This Sunday, the National Museum of Dance opens its doors to celebrate National Tap Dance Day with renowned dancer and choreographer Brenda Bufalino.
National Tap Dance Day is officially next Friday, May 25, so designated by Congress because it is the birthday of tap legend Bill “Bojangles” Robinson, who gained fame for dancing in movies with Shirley Temple and was the most employed African American tap dancer of his day.
Tina Baird, owner of Saratoga Jazz Tap, is co-sponsor and organizer of the event that celebrates this art form. “Tap was sort of an underdog art form,” she said. “We have a ton of ballet and professional modern dance in the Capital Region, and the New York City Ballet comes in the summer.” Baird said she hopes to shine the spotlight on tap, which she said “needs to be recognized for the history and richness that it contains.”
Bufalino, who lives in Gardiner in Ulster County, and teaches at the American Tap Dance Foundation in Manhattan, will present a lecture and demonstration titled, “Tap Dance . . . Made in America, The Rhythm and History of America’s Own Indigenous Art Form.” She will offer classes following the presentation.
National Tap Dance Day
WHERE: National Museum of Dance, 99 S. Broadway, Saratoga Springs
WHEN: 1-5:30 p.m. Sunday
HOW MUCH: Lecture/Demonstration, $30, $20 for seniors, $10 for 9 and under; single class $30; lecture and one class, $50
MORE INFO: 581-1791 or [email protected]
Roots of art form
Tap has its roots in African and European culture, which Americans blended together to create a new art form that was steadily woven into the American culture in the last century, alongside jazz, its cousin, which America also claims as its own.
“It came out of a very difficult time with slavery, and out of something so inconceivable for human beings at a very dark time came these two incredible, joyful art forms,” Baird said. Forbidden to use drums, slaves began to use their bodies to make percussion. The event is a way of not only honoring this indigenous art form, but also of honoring those who created it during so much suffering.
Bufalino said that her presentation “kind of reminds the public that tap dance is in all of our DNA.” She’ll talk about various styles of tap dancing and how it developed into a concert art form, moving from short routines in vaudeville and movies to a whole evening-length concert.
The process wasn’t easy. While tap enjoyed great popularity during the first half of the 20th century, it began to die out as the venues where tap dancers performed closed, and modern dance began to take over in Broadway shows. “Music got very loud,” Bufalino noted of the time when rock and roll came along. “Any place that a tap dancer might work disappeared.”
The disappearance was temporary, though, as Bufalino and other tap dancers like Gregory Hines helped to birth a renaissance of the art form in the 1970s. “It took us as tap dancers years to figure out what kind of venues we needed,” she said. “Finally, when we developed our place on the concert stage, we had a way to return.”
Films and more
Bufalino will include film excerpts in her presentation, including a performance by the company she created, The American Tap Dance Orchestra, in a PBS special with Hines.
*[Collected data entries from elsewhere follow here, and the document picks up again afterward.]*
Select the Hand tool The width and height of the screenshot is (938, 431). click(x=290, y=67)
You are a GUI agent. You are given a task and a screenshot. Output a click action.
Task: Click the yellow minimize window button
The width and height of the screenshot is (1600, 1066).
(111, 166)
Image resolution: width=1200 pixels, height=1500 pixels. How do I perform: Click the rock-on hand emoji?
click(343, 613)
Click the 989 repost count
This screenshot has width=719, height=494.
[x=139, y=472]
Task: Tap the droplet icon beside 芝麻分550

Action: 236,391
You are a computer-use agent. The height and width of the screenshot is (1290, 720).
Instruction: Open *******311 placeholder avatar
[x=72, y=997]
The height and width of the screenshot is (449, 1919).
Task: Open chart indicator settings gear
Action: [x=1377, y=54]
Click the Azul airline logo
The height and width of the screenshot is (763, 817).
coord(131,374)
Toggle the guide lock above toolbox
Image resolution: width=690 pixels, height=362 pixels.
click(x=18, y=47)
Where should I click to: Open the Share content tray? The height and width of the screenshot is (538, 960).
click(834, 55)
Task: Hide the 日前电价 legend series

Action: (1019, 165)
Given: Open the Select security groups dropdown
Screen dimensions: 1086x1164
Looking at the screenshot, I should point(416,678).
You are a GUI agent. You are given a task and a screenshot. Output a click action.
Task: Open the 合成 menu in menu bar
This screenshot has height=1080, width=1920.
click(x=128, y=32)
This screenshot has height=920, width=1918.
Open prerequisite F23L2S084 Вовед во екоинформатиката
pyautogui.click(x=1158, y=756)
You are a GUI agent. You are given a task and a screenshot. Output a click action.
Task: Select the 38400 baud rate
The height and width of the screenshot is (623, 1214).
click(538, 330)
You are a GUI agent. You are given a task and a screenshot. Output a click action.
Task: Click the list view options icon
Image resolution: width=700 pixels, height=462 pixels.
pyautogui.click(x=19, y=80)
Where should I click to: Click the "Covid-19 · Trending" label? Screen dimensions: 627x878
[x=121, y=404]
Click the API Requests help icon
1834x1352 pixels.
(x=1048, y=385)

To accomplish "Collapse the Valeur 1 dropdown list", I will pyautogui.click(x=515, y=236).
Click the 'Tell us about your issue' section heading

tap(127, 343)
Pianist Paul Arslanian, from Northampton, Mass., who has worked extensively with Bufalino over the years, will also be there to demonstrate some tap improvisation with her. “He really understands the form, and he writes for it,” Bufalino said.
At the end of the hour-and-15-minute lecture and demonstration, there will be a half-hour break for birthday cake to celebrate Robinson’s birthday, where attendees with have a chance to chat with Bufalino.
After the break, she will teach two classes, an advanced beginner class for ages 10 through adult followed by an intermediate/advanced class for teens and adults.
“I’ll do a lot of subtle footwork and a lot of musical tapping,” Bufalino said, nothing that she likes to work with tonality. There’ll be instruction in technique, phrasing, and swing tapping.
Rebecca Kim is traveling from Manchester, Vt. for the event, because she doesn’t want to miss the opportunity to hear and study with Bufalino, who she describes as “all-encompassing” in her work as a dancer, choreographer, technical artist and musician. Kim also notes Bufalino’s role in tap’s history. “She weaves together the past and the present,” Kim said.
Increasing awareness
Baird hopes that the event will give attendees a better understanding of the complexity and intensity of tap as an art form. “There’s still this misunderstanding that it’s just this happy dance that’s shuffle step, but there’s a lot more to it,” she said.
Bufalino would agree. “I’ve done all forms of dance, and there is no more complex and intriguing and complicated form than tap dance,” she said. “It takes years to develop.” Being represented at the National Museum of Dance is important, she said, because tap has been on the back burner in the dance world. “Sometimes other dancers look at us as if we don’t have as much clout,” she said.